Without knowing what camera and scope you have it will be hard to give specific advice.
But I will assume you are using a Canon DSLR.
Now first off Piggyback photography is when you mount your camera with a lens on top of your telescope, generally for wide field astrophotography.
Attaching you camera directly to the telescope, using the scope as a lens, is called Prime Focus photography.
And finally, using your camera with a normal lens, looking through your eyepiece that is attached to the scope is called afocal photography.
It's also important to note each of these 3 methods require different methods to mount your camera, and each have their own level of difficulty. Piggyback being the easiest, afocal being the hardest, prime focus being much more challenging than piggybacking, but somewhat easier than afocal.
The reasoning for this is because of the increased focal length between the three methods, piggyback is usually with a focal length between circular fisheye to short telephoto.

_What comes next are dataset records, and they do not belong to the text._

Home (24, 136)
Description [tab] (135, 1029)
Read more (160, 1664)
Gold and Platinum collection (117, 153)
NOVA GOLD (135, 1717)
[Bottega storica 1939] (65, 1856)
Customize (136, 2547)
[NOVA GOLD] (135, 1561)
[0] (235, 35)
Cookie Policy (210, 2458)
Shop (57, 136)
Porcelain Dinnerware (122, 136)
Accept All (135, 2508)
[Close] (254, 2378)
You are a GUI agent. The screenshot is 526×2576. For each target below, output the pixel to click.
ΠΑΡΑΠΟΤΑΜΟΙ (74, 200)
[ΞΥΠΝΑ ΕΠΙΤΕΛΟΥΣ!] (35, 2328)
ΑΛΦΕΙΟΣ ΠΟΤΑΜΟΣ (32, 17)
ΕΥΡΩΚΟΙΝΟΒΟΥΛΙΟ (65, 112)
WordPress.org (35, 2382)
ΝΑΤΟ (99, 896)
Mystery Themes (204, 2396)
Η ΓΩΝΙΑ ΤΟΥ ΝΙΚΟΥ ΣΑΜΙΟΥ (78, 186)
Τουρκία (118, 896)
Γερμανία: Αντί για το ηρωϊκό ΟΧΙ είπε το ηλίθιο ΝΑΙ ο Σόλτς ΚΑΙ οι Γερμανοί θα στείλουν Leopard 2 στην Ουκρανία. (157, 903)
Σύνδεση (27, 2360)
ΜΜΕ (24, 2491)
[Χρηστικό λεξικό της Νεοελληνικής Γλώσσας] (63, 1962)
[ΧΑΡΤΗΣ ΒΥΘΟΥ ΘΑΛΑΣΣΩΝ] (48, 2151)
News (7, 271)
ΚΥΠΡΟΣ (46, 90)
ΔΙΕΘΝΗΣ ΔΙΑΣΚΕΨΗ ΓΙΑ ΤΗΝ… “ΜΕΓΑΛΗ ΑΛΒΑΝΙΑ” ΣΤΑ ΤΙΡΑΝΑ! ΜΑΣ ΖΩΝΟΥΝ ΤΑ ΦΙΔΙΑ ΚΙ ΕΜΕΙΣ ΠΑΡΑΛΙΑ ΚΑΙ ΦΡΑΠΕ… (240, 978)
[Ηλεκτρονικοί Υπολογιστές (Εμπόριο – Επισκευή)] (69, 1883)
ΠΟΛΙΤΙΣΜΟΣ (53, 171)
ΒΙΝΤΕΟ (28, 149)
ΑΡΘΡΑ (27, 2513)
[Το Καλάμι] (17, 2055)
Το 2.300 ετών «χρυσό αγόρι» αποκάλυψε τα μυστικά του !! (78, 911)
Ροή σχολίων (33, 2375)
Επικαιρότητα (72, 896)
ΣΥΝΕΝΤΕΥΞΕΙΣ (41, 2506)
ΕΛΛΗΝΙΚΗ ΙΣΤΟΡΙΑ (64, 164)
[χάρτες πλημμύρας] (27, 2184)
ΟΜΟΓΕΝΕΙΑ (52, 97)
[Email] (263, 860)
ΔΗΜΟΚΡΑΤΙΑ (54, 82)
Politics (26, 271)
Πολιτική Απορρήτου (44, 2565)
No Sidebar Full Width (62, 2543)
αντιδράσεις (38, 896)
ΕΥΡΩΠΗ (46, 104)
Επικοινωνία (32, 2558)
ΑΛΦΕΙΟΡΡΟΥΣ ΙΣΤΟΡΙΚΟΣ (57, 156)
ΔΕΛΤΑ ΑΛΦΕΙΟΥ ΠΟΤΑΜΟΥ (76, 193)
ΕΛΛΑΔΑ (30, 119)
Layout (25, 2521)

With prime focus your focal lenght is totaly dependant on your telescope, but even the smallest scope usualy has a focal lenght of at least 400mm, most are around 800-1500 though, but some go as high as 4000mm (im sure there are some that go higher but thats beound the scope of this discussion)

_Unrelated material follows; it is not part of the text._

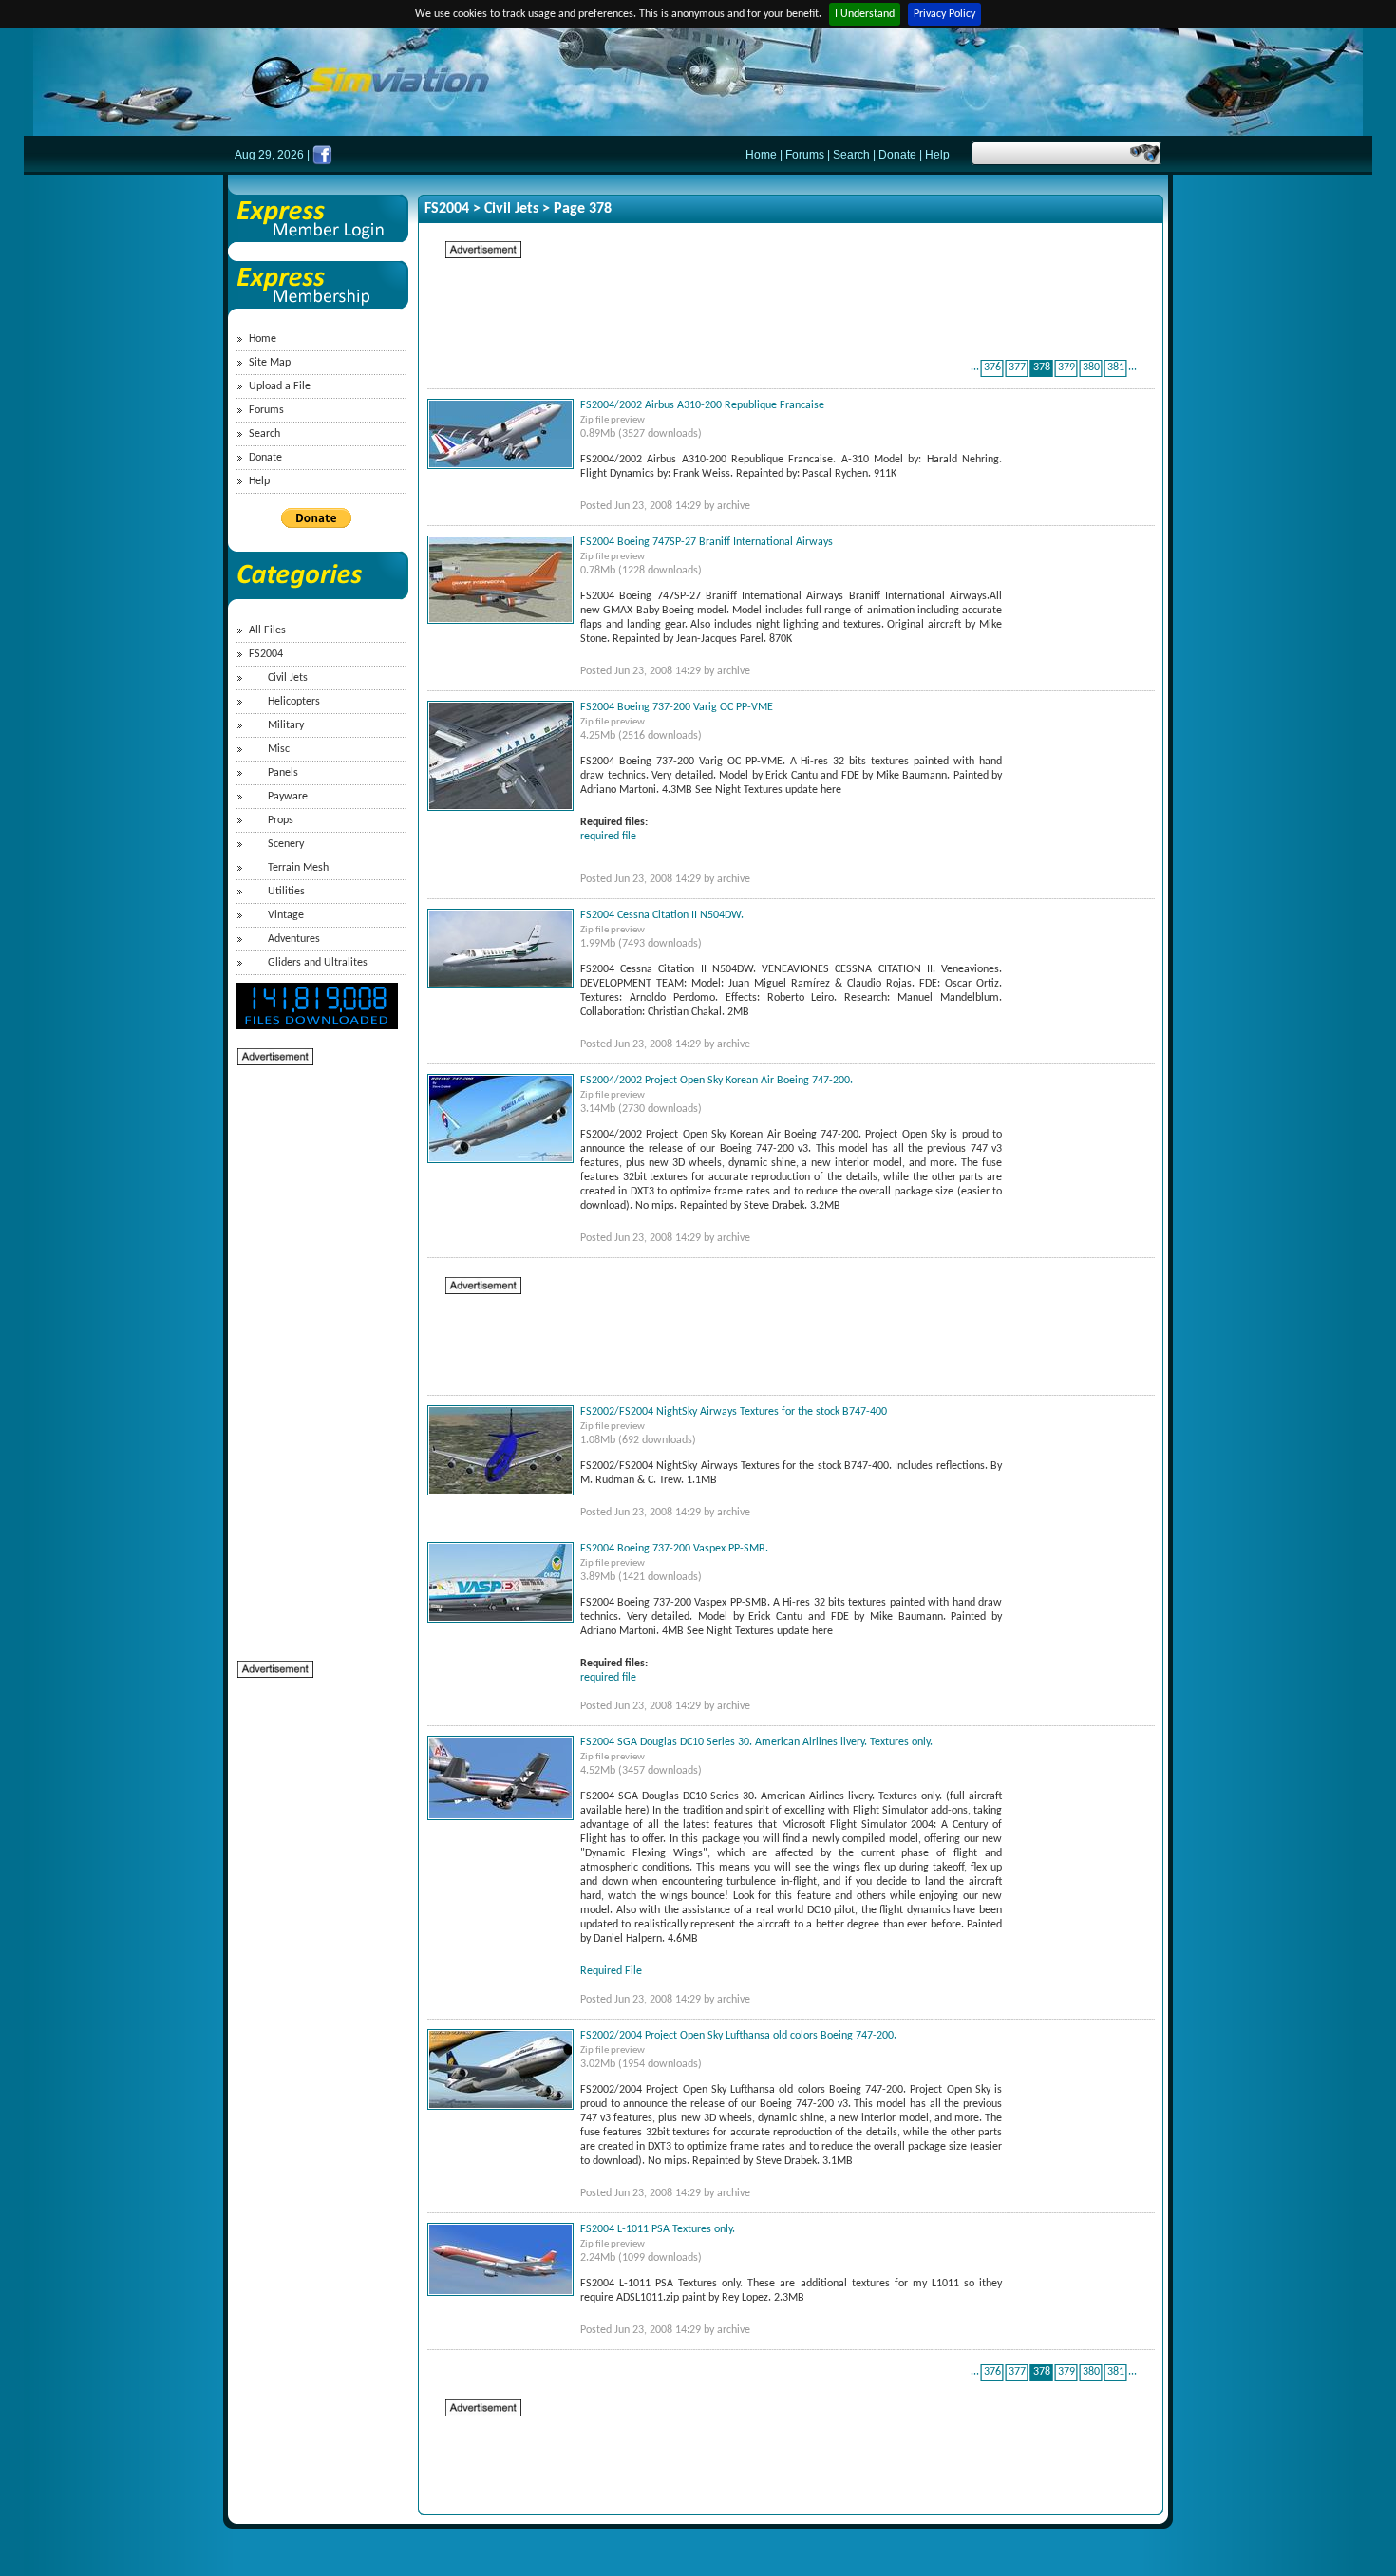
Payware (288, 796)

Afocal is quite differant, since you are magnifing the image from your telescope, so the actual focal lenght is much greater than normal. For example if your scope has a focal lenght of 1000mm, and you have a 20mm eye peice in there you will have a 50x magnification (1000/20=50). Now using a camera with a 30mm lens, looking through the eyepeice would give you an efective focal lenght of 1500mm (30*50=1500).
Now for taking images of the moon using such a long focal lenght isn't a major problem since your shutter speed will be quick enough that you shouldn't need very precises tracking if any at all.
But for any other object you will need to do longer exposures to properly resolve any detail and this is where long focal lenghts start to be a major problem. Once you get above 1000mm you need a pretty high end mount for precise tracking.
Now you mentioned that when shooting in prime focus your images were soft, this is most likley a focus issue. How did you attempt to acheive focus?
If you have a smaller scope, 600mm for example and trying to photograph the moon a good option would be a 2x barlow. This is something you place between the telescope and the camera when shooting in prime focus, it will double your focal lenght thus making the moon take up more of the frame. You can find 1.6x, 2x, 3x, 4x, & 5x barlows on most astronomical online stores. I personaly find a focal lenght of 1400-1600mm to be ideal to fill the frame with the moon.